Combustíveis fósseis, como petróleo e gás, demandam transporte para serem processados e, em seguida, consumidos. Sem mobilidade, eles são inúteis! Aqui os oleodutos entram em cena, representando alguns dos maiores desenvolvimentos de combustíveis fósseis da atualidade.

Os oleodutos integram os ativos com alto risco de se tornarem ativos encalhados: sua construção e manutenção são caras, e o investimento nesse tipo de infraestrutura só pode ser recuperado a longo prazo.

Entre os maiores oleodutos em construção, podemos destacar:

  • o Oleoduto de Petróleo Bruto da África Oriental (EACOP), que poderá transportar – se finalmente construído, já que ainda depende de financiamento – petróleo bruto de Uganda para a costa da Tanzânia. Alguns bancos já afirmaram que não contribuirão para o projeto. Outros como Deutsche Bank (Alemanha), JP Morgan Chase (EUA) e MUFG (Japão) seguem apoiando. O financiamento do projeto é liderado pela francesa Total.
  • O Projeto de Expansão do Oleoduto Transmontanha (TMEP) é um grande oleoduto em construção no Canadá. Trata-se de um prolongamento de mais de 1.000 km de uma antiga infraestrutura com um longo histórico de vazamentos de petróleo. Ele poderá transportar petróleo das areias betuminosas de Alberta para a costa oeste canadense. O itinerário do oleoduto invadiria terras pertencentes às Primeiras Nações, que o denunciaram. O projeto ainda está em busca de recursos – em fevereiro de 2022, o governo canadense anunciou que não o financiaria.
Outras infraestruturas de combustíveis fósseis

A indústria de combustíveis fósseis precisa de uma vasta infraestrutura no caminho desde a extração até a queima. Entre os exemplos de infraestrutura altamente danosa, podemos citar expansões de aeroportos, terminais de GNL e estradas de serviço em áreas extrativas.

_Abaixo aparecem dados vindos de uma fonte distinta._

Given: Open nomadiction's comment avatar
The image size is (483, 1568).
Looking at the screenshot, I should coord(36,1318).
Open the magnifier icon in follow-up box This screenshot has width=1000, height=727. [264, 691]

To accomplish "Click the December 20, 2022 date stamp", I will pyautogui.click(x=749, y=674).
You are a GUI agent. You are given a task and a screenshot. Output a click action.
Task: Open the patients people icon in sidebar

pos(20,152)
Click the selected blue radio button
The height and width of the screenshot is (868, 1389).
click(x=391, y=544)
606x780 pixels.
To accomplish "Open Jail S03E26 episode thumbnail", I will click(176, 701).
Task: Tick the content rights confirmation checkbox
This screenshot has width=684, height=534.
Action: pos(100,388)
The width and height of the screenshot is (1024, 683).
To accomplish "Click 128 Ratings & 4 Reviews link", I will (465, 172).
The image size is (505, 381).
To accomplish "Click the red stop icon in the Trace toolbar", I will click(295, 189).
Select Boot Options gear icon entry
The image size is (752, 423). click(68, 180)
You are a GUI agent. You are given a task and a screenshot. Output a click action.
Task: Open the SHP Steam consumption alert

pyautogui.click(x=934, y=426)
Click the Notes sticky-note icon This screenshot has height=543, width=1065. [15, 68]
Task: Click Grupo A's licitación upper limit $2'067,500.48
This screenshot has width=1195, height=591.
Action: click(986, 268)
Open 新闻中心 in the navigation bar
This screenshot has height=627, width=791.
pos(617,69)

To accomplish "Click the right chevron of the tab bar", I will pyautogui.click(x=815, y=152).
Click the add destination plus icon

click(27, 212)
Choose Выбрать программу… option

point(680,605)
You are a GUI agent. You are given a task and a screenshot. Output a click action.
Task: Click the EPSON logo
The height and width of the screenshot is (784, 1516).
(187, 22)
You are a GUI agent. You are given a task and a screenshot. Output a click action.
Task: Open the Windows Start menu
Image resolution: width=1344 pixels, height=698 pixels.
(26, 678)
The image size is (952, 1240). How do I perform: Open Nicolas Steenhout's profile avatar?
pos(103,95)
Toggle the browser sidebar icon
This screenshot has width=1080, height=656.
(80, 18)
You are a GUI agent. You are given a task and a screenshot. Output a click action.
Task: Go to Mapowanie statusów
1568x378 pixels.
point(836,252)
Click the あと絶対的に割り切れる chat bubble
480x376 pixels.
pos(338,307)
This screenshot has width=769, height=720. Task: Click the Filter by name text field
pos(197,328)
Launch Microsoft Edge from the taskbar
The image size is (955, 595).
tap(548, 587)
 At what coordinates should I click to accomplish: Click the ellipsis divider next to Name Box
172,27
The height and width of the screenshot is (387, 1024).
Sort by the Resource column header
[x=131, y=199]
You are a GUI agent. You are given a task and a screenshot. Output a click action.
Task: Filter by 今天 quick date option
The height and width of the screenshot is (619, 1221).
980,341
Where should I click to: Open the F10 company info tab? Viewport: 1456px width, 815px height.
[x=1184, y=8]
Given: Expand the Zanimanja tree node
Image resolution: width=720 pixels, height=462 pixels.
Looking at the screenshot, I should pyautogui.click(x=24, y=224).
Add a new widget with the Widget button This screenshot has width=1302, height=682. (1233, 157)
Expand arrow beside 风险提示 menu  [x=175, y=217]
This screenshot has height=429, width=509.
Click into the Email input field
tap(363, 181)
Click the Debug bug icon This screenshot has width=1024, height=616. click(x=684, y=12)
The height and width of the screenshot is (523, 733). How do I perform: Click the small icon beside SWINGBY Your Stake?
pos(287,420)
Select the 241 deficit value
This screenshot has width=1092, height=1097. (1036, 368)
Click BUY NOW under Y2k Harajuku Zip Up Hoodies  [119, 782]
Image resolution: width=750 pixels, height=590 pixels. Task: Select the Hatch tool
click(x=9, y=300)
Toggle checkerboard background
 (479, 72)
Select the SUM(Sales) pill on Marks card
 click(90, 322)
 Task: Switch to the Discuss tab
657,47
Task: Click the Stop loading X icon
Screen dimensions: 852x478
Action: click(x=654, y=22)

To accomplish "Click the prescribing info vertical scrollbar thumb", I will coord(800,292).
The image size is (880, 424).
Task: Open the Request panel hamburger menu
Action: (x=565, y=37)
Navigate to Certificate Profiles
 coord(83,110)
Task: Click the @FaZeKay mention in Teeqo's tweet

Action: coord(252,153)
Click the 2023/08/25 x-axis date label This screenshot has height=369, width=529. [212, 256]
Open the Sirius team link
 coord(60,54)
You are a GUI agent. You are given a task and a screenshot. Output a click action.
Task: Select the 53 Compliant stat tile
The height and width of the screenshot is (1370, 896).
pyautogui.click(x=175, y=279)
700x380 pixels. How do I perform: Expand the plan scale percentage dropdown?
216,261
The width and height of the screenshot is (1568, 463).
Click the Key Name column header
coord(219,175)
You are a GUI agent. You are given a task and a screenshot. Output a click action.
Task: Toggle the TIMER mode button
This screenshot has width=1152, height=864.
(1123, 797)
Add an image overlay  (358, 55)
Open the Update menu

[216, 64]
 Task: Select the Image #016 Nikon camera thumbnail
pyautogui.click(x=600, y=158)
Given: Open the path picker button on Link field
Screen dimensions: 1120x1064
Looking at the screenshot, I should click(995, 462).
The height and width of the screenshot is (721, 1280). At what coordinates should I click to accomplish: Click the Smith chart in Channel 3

Portanto, fique de olho nos combustíveis fósseis, mas não esqueça que há outras coisas necessárias para produzi-los, transportá-los e, finalmente, usá-los. Seu banco ou fundo de pensão pode dizer que não está investindo em carvão. No entanto, se eles financiam a estrada que leva à mina de carvão, eles fazem parte do problema do dinheiro fóssil.